• **What you have to do**: From the listing below, return each line that includes "will".

• **Recorded data**:
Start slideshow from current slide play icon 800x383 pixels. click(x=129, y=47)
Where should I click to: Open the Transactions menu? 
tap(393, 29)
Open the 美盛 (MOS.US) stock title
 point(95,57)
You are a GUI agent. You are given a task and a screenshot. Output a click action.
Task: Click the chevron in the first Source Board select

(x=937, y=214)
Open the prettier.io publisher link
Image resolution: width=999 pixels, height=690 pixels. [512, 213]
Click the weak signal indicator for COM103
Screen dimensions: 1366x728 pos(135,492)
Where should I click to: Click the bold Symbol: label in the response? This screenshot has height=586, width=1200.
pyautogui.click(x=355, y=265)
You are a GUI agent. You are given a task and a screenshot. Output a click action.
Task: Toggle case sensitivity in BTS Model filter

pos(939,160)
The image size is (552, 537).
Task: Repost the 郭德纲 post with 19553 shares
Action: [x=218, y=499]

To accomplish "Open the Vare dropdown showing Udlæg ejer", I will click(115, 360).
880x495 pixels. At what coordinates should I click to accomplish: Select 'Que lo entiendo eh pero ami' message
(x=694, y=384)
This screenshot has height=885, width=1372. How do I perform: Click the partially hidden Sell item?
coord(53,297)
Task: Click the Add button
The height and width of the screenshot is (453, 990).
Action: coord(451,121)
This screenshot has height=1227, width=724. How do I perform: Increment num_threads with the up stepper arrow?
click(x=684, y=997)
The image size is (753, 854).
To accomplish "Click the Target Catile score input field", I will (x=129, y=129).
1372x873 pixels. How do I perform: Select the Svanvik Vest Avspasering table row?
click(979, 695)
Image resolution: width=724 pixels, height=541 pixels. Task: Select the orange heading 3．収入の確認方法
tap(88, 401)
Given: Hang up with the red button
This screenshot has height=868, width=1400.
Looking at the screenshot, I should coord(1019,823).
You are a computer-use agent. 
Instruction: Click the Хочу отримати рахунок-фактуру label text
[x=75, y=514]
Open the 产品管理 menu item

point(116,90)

• **Answer section**:
To accomplish "Open the Vare dropdown showing Udlæg ejer", I will click(115, 360).
To accomplish "Click the Target Catile score input field", I will (x=129, y=129).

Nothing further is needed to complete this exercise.